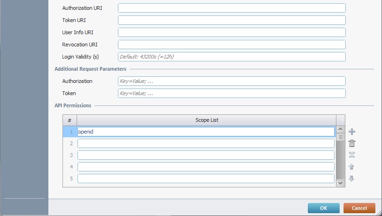Click Authorization additional parameters field
Image resolution: width=382 pixels, height=216 pixels.
(x=232, y=81)
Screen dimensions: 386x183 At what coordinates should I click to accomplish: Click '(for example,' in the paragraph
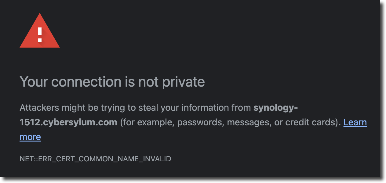(x=147, y=122)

⁂

## Written exercise
Render the rows above as a Markdown table with the columns No and Line, putting each line in its own table row and skipping blank lines. Leave the pictures out of the answer.

## Correct result
| No | Line |
|---|---|
| 1 | Click Authorization additional parameters field |
| 2 | Image resolution: width=382 pixels, height=216 pixels. |
| 3 | (x=232, y=81) |
| 4 | Screen dimensions: 386x183 At what coordinates should I click to accomplish: Click '(for example,' in the paragraph |
| 5 | (x=147, y=122) |